The US state department did not immediately respond to the claim that the sanctions created an imbalance when it came to nuclear weapons inspections. A spokesperson said: “The United States is committed to implementation of the New Start Treaty, but we keep discussions between the parties concerning treaty implementation confidential.”
The treaty, which limits each country’s deployed strategic warheads to 1,550, and imposes limits on delivery systems, was extended for five years in February 2021. It is the last remaining arms control treaty in effect between the US and Russia, and its inspection and verification clauses are widely seen as vital in building mutual confidence and preventing nuclear miscalculation.
“At a time when US and Russian relations are tense, anything that undermines stability and nuclear predictability is a concern,” said Jon Wolfsthal, who was senior director for arms control and nonproliferation in the Obama administration’s national security council.
“However, we continue to exchange large volumes of information with Russia about their nuclear weapons.

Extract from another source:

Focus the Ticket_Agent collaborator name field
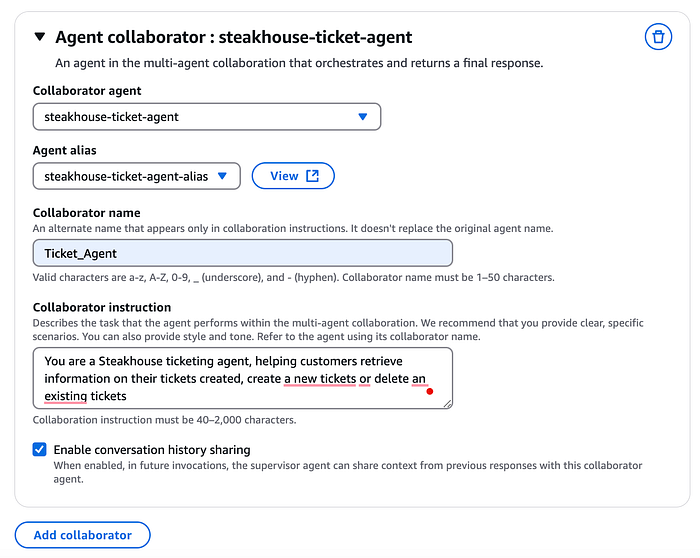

The hope is that this is just a political road bump and not a major new obstacle to stability.”
While inspections have stalled, Russian nuclear forces have maintained another key part of the New Start agreement, notifications to the US on any movements or changes in status of its nuclear arsenal.
“They’ve been stepping up notifications. It’s remarkable,” Rose Gottemoeller, former Nato deputy secretary general and under secretary of state for arms control and international security, said.
“Notifications come in to something called the National and Nuclear Risk Reduction Centre, which is a centre headquartered in the department of state. They told me one day in May they got 18 notifications. They’ve never seen that number of notifications before,” Gottemoeller, now a lecturer at Stanford University, added. “So it seems like the Russians, at least the Russian nuclear forces, have been intent on trying to continue implementation for mutual predictability and confidence.”
Inspections are important way of checking whether a country’s notifications on its nuclear weapons are accurate, but Pavel Podvig, a Geneva-based independent analyst on Russian nuclear forces, said they are not the only one.
“First, the volume of notifications is sufficiently large so you should be able to detect serious discrepancies,” Podvig, who is also a senior researcher at the UN Institute for Disarmament Research, said. “Then, there are always national technical means – they cannot see everything, of course, but serious discrepancies will be detected … So, I wouldn’t say that all is lost for arms control, even though, of course, it’s a rather unfortunate decision on Russia’s part.”